Coalition for Change

There’s been a welcome new initiative in the industry which has been brewing over the past year and has now poured into TV’s cup of good things to report.

The Coalition for Change, led by freelancer (and industry superhero) Adeel Amini, has brought together key stakeholders in the industry — broadcasters, indies and freelancers – to do something to tackle issues around employment and recruitment practices, workplace culture, race and diversity, bullying and harassment, training and talent progression, new talent, mental health and wellbeing.

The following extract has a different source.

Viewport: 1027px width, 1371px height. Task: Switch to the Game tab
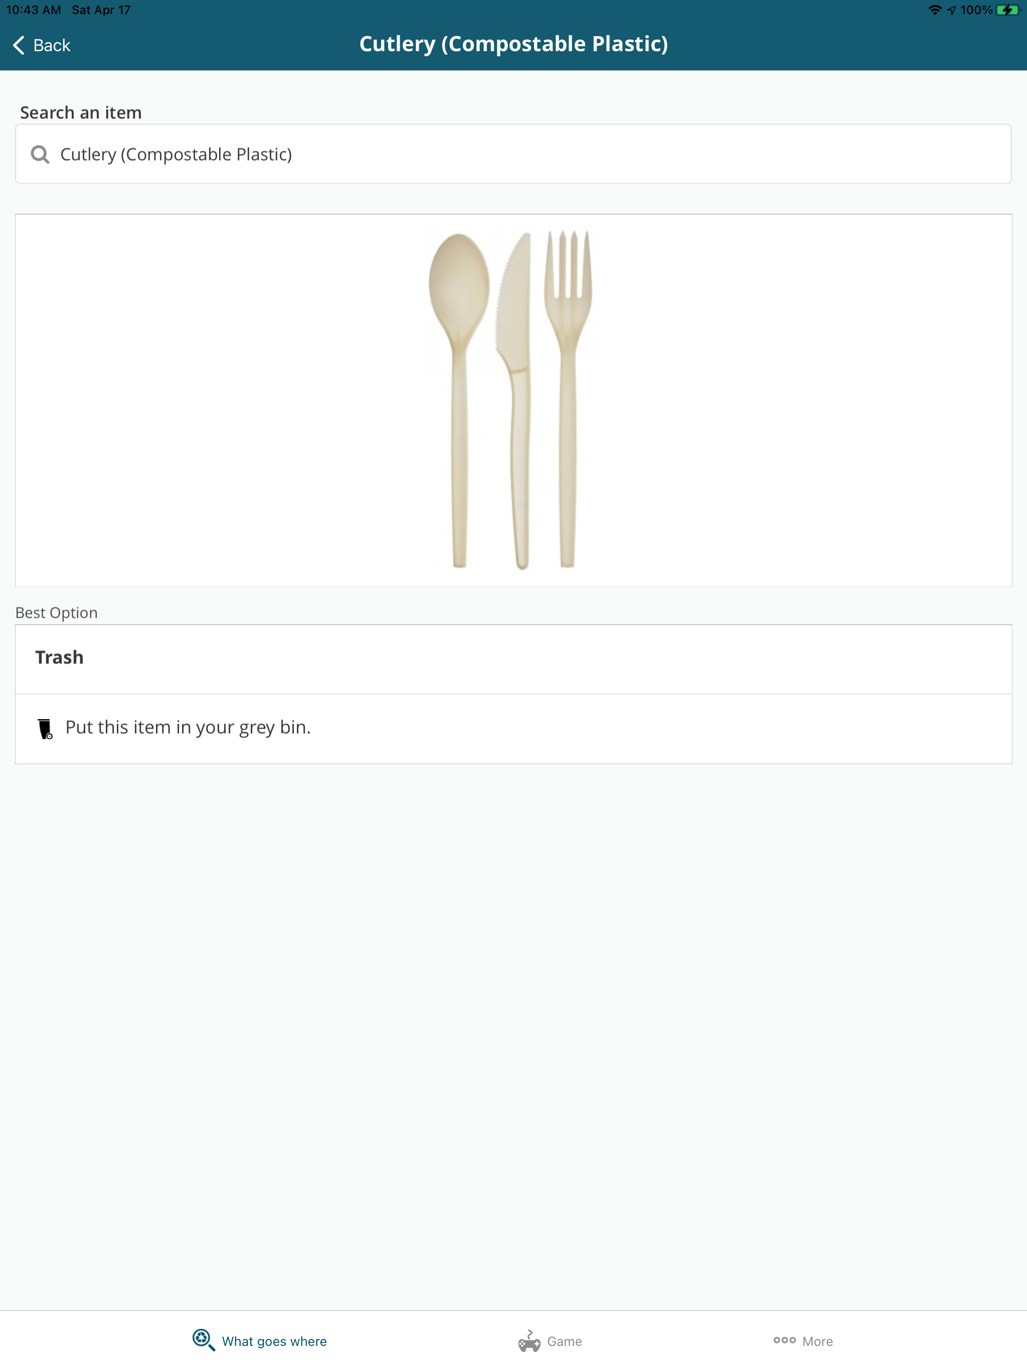click(550, 1341)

These are the main plesges (signed up to by all the public service broadcasters along with Sky, UKTV and industry bodies including Pact, Bectu, ScreenSkills and the Film and TV Charity):

1. Professionalize the industry. By formalizing certain practices and reducing the casual nature of our work, we can ensure a solid foundation upon which robust principles can be built.

2. Invest in people. Our industry thrives on creative individuals, but there is a tendency to see those people as disposable and replaceable — often in favor of those with privilege. With more solidified pipelines, new and diverse talent can thrive and therefore safeguard the future of an industry that must constantly reflect and adapt to the world around it.

3. Respecting talent. While investment and stronger foundations are key, so too is the wellbeing of the people who form this industry. The ability to be seen, heard and treated with dignity is a start to maintaining a happier and healthier community.

4. Creating a sustainable ecosystem. We all have our part to play in this industry, whether it’s broadcasters, indies or freelancers. By stepping up to the challenges we all face as one cohesive unit, the Coalition has the potential to be the microcosm of cooperation we would one day like to see in the industry as a whole.

Adhering to the contract is the responsibility of those who have signed up to its pledges and the steering group will meet at regular intervals to review how it is going, backed up by an annual survey mounted by Broadcast magazine

All power to its elbow. A welcome step forward, for sure.